Wednesday, January 31, 2007

Shimano Fishing Canada Toronto

# 18 - Sensational Discoveries

Head Molly killed and eaten.
With this act of great love expressed by the head toward his companion, I finally discovered what women want.
A little oil, a sprig of rosemary and a moderate heat for 25 minutes. Salt

Tuesday, January 30, 2007

Cash In Estatedistribution

(reflections jenesi again)

"The queer identity is beyond, in the sense proposed by Remotti, as it recognizes the fundamental connections between solidification those who are also well-formed by each potentially viable / a to move from one ' disarming the other identification, without giving those identities of the groups have solidified and built as a resource "

What's wrong with this sentence? For me it is crystal clear. No need to say more! It is a perfect synthesis of what I meant. In fact I could cross off some other section because so much is all here. Someone tells me what it is not clear? Where would these opacity, I say!?

Thursday, January 25, 2007

Jessica Karups Karups Discounts

meditations jenesi (again)

... you just have to rely on Bersani, in the hope that the minister for productive activities and liberalizing the activities productive re ...

Tuesday, January 2, 2007

How To Remove A Thule Lock Mercedes

Rhyme of the week ** Happy New Year 2007!


He arrived in 2007 .. I know I'm paranoid and now I have proof.

I found some letters written to my destination ideal exactly a year ago .. Although this year has been full of new things, some good some not, I find myself writing the same things then .. Precisely: I'm ******* in the next 363 days !!!!!!

Always the same story, you know! If Christmas is the feast of altruism, in which everyone devotes a sweet thought to People that love, New Year is the celebration of individualism, where everyone comes to terms with its past and just ended with their future around the corner!
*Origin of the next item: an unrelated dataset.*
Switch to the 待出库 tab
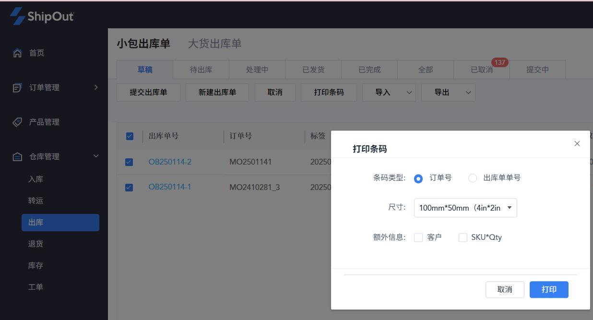 point(201,70)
At least for me is this: He spent the first hours of the new year to retrace the movie moments and feelings lived and, wisely, choose mostly positive ones .. But that smug smile outcome of good memories, slowly loses its wholesale fold up and degraded in an authentic and ancient grudges, that existential sulk and I recognize that everyone needs a day to find out why .. Or better to find a plausible reason to explain it, but not necessarily warrant it ..

Well, today is the day of sulking "not-want-the-new-year." I want the 2003 !!!!!
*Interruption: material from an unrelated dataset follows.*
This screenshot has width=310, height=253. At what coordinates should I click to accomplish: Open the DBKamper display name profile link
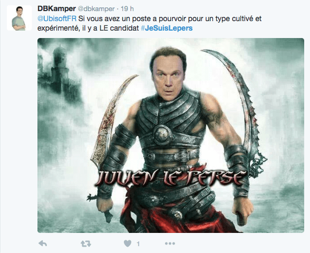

The first year of university, the end of first love, the great inner revolution, cramps, fears, the fear of the first febrile steps in the life of Rome, the uncertainties ..

Now, I can not look ahead for fear of how I see them: bored, frustrated, tired, listless, and continuous silence splashed with myself, first and foremost, and with others, then. . I do not want this 2007! No, Nonono ninth !!!!!!!!! I want a 2007 that is like 2003!
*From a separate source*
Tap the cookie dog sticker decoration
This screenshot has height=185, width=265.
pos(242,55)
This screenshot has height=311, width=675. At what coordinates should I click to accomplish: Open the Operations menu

But if so should I give up many things that I have won and in 2003 they were only chimeras ?!?!?!.. Should I give up a half-degree .. In a "you-want-good" to which I want so much, well .. Complicity reached with my friends .. No, not good!

So, how I want it I'm damn 2007?

Whole ..

slow (not too busy because I have a short memory) ..

and teach me to not always be the eternal unsatisfied ..

understand what I want!!

Here, half a conclusion I have reached!

Luckily January 2 .. so do not worry I will not be so throughout the year !!!!!

Forgive me for the mental ruminations and Happy New Year my friends and you're all happy with the 2007!